### Exercise instructions
The complete listing that follows is to be set down again, exactly as it appears.

### Records for the exercise
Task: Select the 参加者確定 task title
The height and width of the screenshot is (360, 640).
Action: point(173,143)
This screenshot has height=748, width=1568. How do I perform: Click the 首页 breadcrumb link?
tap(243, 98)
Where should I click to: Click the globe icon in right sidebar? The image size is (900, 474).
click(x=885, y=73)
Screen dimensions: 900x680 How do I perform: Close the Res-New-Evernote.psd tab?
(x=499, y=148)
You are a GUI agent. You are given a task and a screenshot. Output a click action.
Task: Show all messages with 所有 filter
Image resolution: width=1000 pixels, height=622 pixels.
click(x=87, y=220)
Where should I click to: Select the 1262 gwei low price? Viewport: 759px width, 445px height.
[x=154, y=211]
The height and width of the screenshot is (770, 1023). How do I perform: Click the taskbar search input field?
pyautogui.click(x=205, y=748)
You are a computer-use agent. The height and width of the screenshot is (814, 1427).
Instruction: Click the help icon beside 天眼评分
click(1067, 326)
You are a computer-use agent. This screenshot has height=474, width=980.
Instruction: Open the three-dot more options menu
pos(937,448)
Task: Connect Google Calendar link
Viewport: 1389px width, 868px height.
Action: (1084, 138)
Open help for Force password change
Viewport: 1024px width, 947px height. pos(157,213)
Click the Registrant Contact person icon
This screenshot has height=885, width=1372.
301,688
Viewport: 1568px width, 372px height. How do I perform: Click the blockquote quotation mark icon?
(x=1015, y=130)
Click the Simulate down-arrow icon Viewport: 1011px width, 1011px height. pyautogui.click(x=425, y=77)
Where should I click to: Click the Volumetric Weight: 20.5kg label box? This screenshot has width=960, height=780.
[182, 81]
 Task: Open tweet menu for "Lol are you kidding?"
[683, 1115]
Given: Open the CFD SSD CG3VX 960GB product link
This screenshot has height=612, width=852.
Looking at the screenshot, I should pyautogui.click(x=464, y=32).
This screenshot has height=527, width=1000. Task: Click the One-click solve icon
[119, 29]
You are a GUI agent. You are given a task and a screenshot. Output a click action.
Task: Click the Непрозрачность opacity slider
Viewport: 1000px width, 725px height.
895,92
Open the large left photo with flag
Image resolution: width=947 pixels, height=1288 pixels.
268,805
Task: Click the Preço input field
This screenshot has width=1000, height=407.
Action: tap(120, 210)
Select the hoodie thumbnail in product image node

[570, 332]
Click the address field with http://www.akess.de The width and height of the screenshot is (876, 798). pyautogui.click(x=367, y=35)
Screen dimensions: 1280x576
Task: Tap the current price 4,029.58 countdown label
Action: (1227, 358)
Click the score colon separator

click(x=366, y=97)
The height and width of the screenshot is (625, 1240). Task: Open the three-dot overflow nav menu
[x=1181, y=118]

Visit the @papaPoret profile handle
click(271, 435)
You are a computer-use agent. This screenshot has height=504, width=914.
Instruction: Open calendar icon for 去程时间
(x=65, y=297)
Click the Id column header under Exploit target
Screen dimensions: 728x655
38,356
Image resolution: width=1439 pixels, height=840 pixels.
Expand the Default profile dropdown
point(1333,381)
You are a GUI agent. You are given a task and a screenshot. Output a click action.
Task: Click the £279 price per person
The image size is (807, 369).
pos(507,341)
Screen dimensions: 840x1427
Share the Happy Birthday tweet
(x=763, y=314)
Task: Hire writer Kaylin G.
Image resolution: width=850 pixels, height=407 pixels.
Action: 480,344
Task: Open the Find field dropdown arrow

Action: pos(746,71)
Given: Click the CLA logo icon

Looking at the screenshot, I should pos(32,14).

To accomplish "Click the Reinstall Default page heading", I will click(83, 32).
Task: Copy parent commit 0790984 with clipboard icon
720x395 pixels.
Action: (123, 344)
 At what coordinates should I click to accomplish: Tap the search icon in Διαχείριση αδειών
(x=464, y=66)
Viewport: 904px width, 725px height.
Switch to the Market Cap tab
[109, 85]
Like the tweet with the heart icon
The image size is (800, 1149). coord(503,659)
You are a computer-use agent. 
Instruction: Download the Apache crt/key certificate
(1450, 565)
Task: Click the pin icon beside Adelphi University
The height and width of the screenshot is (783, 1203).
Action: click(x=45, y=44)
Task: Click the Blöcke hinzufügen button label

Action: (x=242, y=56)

### Exercise output
Task: Select the 参加者確定 task title
The height and width of the screenshot is (360, 640).
Action: point(173,143)
This screenshot has height=748, width=1568. How do I perform: Click the 首页 breadcrumb link?
tap(243, 98)
Where should I click to: Click the globe icon in right sidebar? The image size is (900, 474).
click(x=885, y=73)
Screen dimensions: 900x680 How do I perform: Close the Res-New-Evernote.psd tab?
(x=499, y=148)
You are a GUI agent. You are given a task and a screenshot. Output a click action.
Task: Show all messages with 所有 filter
Image resolution: width=1000 pixels, height=622 pixels.
click(x=87, y=220)
Where should I click to: Select the 1262 gwei low price? Viewport: 759px width, 445px height.
[x=154, y=211]
The height and width of the screenshot is (770, 1023). How do I perform: Click the taskbar search input field?
pyautogui.click(x=205, y=748)
You are a computer-use agent. The height and width of the screenshot is (814, 1427).
Instruction: Click the help icon beside 天眼评分
click(1067, 326)
You are a computer-use agent. This screenshot has height=474, width=980.
Instruction: Open the three-dot more options menu
pos(937,448)
Task: Connect Google Calendar link
Viewport: 1389px width, 868px height.
Action: (1084, 138)
Open help for Force password change
Viewport: 1024px width, 947px height. pos(157,213)
Click the Registrant Contact person icon
This screenshot has height=885, width=1372.
301,688
Viewport: 1568px width, 372px height. How do I perform: Click the blockquote quotation mark icon?
(x=1015, y=130)
Click the Simulate down-arrow icon Viewport: 1011px width, 1011px height. pyautogui.click(x=425, y=77)
Where should I click to: Click the Volumetric Weight: 20.5kg label box? This screenshot has width=960, height=780.
[182, 81]
 Task: Open tweet menu for "Lol are you kidding?"
[683, 1115]
Given: Open the CFD SSD CG3VX 960GB product link
This screenshot has height=612, width=852.
Looking at the screenshot, I should pyautogui.click(x=464, y=32).
This screenshot has height=527, width=1000. Task: Click the One-click solve icon
[119, 29]
You are a GUI agent. You are given a task and a screenshot. Output a click action.
Task: Click the Непрозрачность opacity slider
Viewport: 1000px width, 725px height.
895,92
Open the large left photo with flag
Image resolution: width=947 pixels, height=1288 pixels.
268,805
Task: Click the Preço input field
This screenshot has width=1000, height=407.
Action: tap(120, 210)
Select the hoodie thumbnail in product image node

[570, 332]
Click the address field with http://www.akess.de The width and height of the screenshot is (876, 798). pyautogui.click(x=367, y=35)
Screen dimensions: 1280x576
Task: Tap the current price 4,029.58 countdown label
Action: (1227, 358)
Click the score colon separator

click(x=366, y=97)
The height and width of the screenshot is (625, 1240). Task: Open the three-dot overflow nav menu
[x=1181, y=118]

Visit the @papaPoret profile handle
click(271, 435)
You are a computer-use agent. This screenshot has height=504, width=914.
Instruction: Open calendar icon for 去程时间
(x=65, y=297)
Click the Id column header under Exploit target
Screen dimensions: 728x655
38,356
Image resolution: width=1439 pixels, height=840 pixels.
Expand the Default profile dropdown
point(1333,381)
You are a GUI agent. You are given a task and a screenshot. Output a click action.
Task: Click the £279 price per person
The image size is (807, 369).
pos(507,341)
Screen dimensions: 840x1427
Share the Happy Birthday tweet
(x=763, y=314)
Task: Hire writer Kaylin G.
Image resolution: width=850 pixels, height=407 pixels.
Action: 480,344
Task: Open the Find field dropdown arrow

Action: pos(746,71)
Given: Click the CLA logo icon

Looking at the screenshot, I should pos(32,14).

To accomplish "Click the Reinstall Default page heading", I will click(83, 32).
Task: Copy parent commit 0790984 with clipboard icon
720x395 pixels.
Action: (123, 344)
 At what coordinates should I click to accomplish: Tap the search icon in Διαχείριση αδειών
(x=464, y=66)
Viewport: 904px width, 725px height.
Switch to the Market Cap tab
[109, 85]
Like the tweet with the heart icon
The image size is (800, 1149). coord(503,659)
You are a computer-use agent. 
Instruction: Download the Apache crt/key certificate
(1450, 565)
Task: Click the pin icon beside Adelphi University
The height and width of the screenshot is (783, 1203).
Action: click(x=45, y=44)
Task: Click the Blöcke hinzufügen button label

Action: (x=242, y=56)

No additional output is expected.